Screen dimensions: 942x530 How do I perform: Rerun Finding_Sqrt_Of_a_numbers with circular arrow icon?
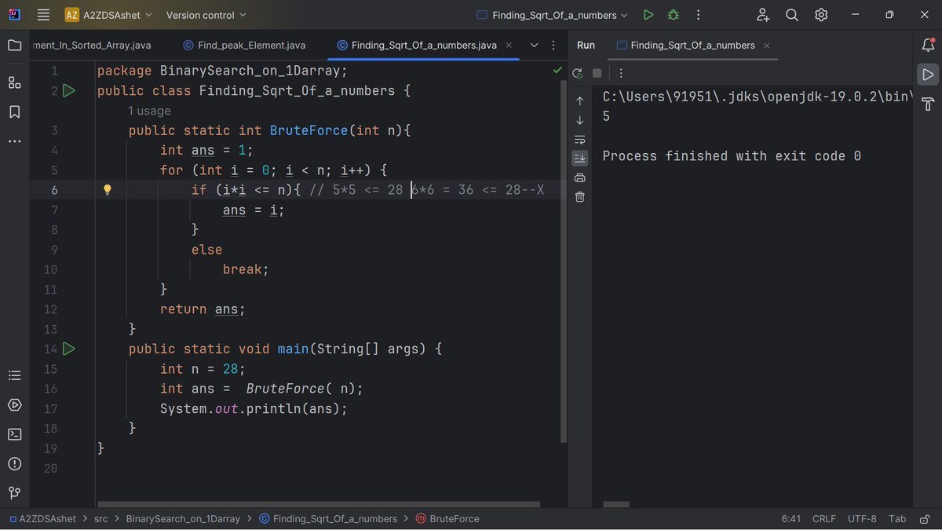[577, 73]
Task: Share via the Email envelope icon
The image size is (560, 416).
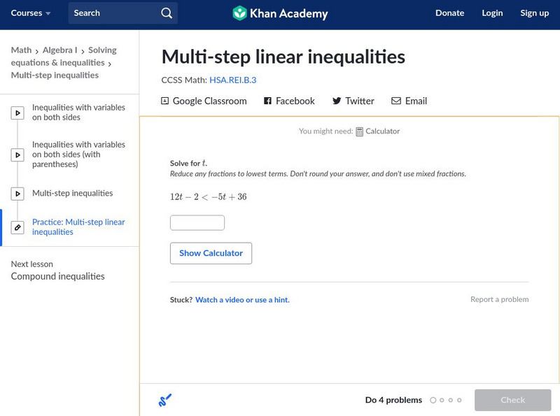Action: pyautogui.click(x=396, y=101)
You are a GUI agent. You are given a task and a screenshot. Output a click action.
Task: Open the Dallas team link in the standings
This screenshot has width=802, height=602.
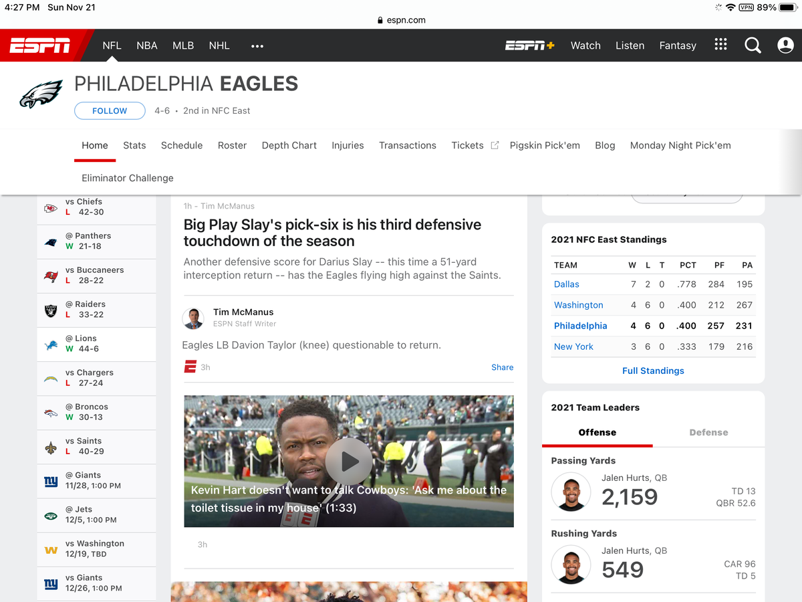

----------------------------------------

* _What you should do_
In the records above, collect each line with "screenshot".

* _Problem solution_
You are a GUI agent. You are given a task and a screenshot. Output a click action.
This screenshot has width=802, height=602.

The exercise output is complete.